### CONSIGNES
1) Répondez aux questions suivantes à partir du texte sur la plantation d'arbres en Australie :
(a) Combien d'arbres l'Australie compte-t-elle planter, et d'ici à quelle année ?
(b) Quelle réaction semblaient avoir les internautes qui commentaient l'article ?
(c) Selon le texte, quel est le but premier de cette opération ?
2) Rédigez la suite du texte sur la plantation d'arbres en Australie, en partant de sa dernière phrase.

### TEXTE AFFICHÉ
-- -- --
Je suis récemment tombé sur un article de journal en ligne que vous pouvez retrouver ici disant que l’Australie allait planter 1 milliard d’arbres d’ici à 2050 suite aux températures records enregistrées dans le pays durant leur été 2018-2019. L’article présente une photo d’illustration de plantation d’arbres et tous les internautes qui laissaient des commentaires semblaient ravis de cette décision. Il faut bien comprendre qu’une plantation d’arbres n’a, une nouvelle fois, rien de naturel et le but premier de cette opération est surtout de produire du bois quelques dizaines d’année après la plantation. Alors, bonne ou mauvaise idée ? Réel pas en avant contre les problèmes environnementaux ou green washing ?
-- -- --
### SEGMENT DE DONNÉES
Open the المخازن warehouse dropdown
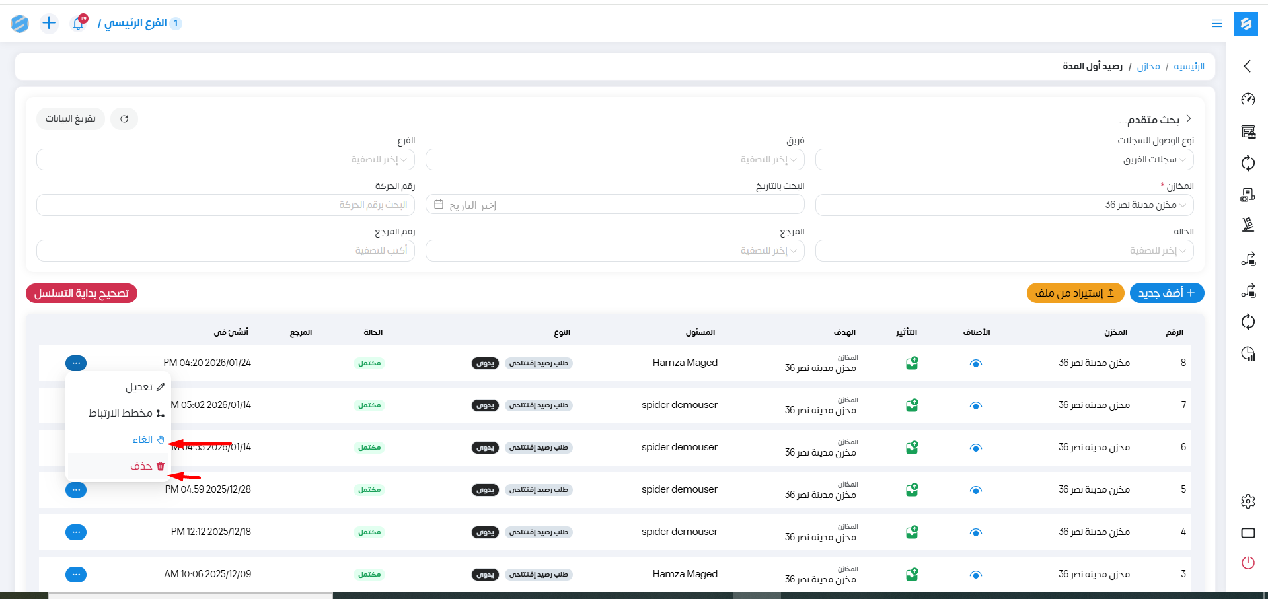[1004, 205]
-- -- --
### RÉPONSES ATTENDUES
1)
(a) 1 milliard d'arbres, d'ici à 2050.
(b) Ils semblaient ravis de cette décision.
(c) Produire du bois quelques dizaines d'années après la plantation.

2)
Planter 1 milliard d’arbres d’ici à 2050 en Australie
1 milliard d’arbres, ça fait beaucoup, mais pas tant que ça lorsque l’on apprend qu’il y a 3.04 billons d’arbres sur la planète (je n’ai pas vérifié les chiffres cités dans les articles de journaux). Cela équivaut à 3000 milliards d’arbres, et si 1 milliard de secondes équivaut environ à 32 ans, 3000 milliards de secondes équivaut à 95 siècles, pour vous donner un ordre de grandeur. D’après les journaux, cette plantation permettrait d’absorber 18 millions de tonnes de gaz à effet de serre par an, encore une fois, cela a l’air énorme. Mais il est également dit que l’Australie produit 500 millions de tonnes de CO2 par an. Cette « forêt », une fois plantée en 2050, absorbera 3.6% des émissions de CO2 de ce pays, si elles n’augmentent pas d’ici là. Pour rappel, en 2018, les émissions de CO2 ont été les plus hautes jamais enregistrées avec 37.1 milliards de tonnes. Cette plantation permettra donc d’absorber 0.05% des émissions mondiales, si elles se stabilisent. Bon, ce n’est pas une révolution en terme de climat à première vue mais regardons de plus près les avantages qu’offrent les arbres et les forêts.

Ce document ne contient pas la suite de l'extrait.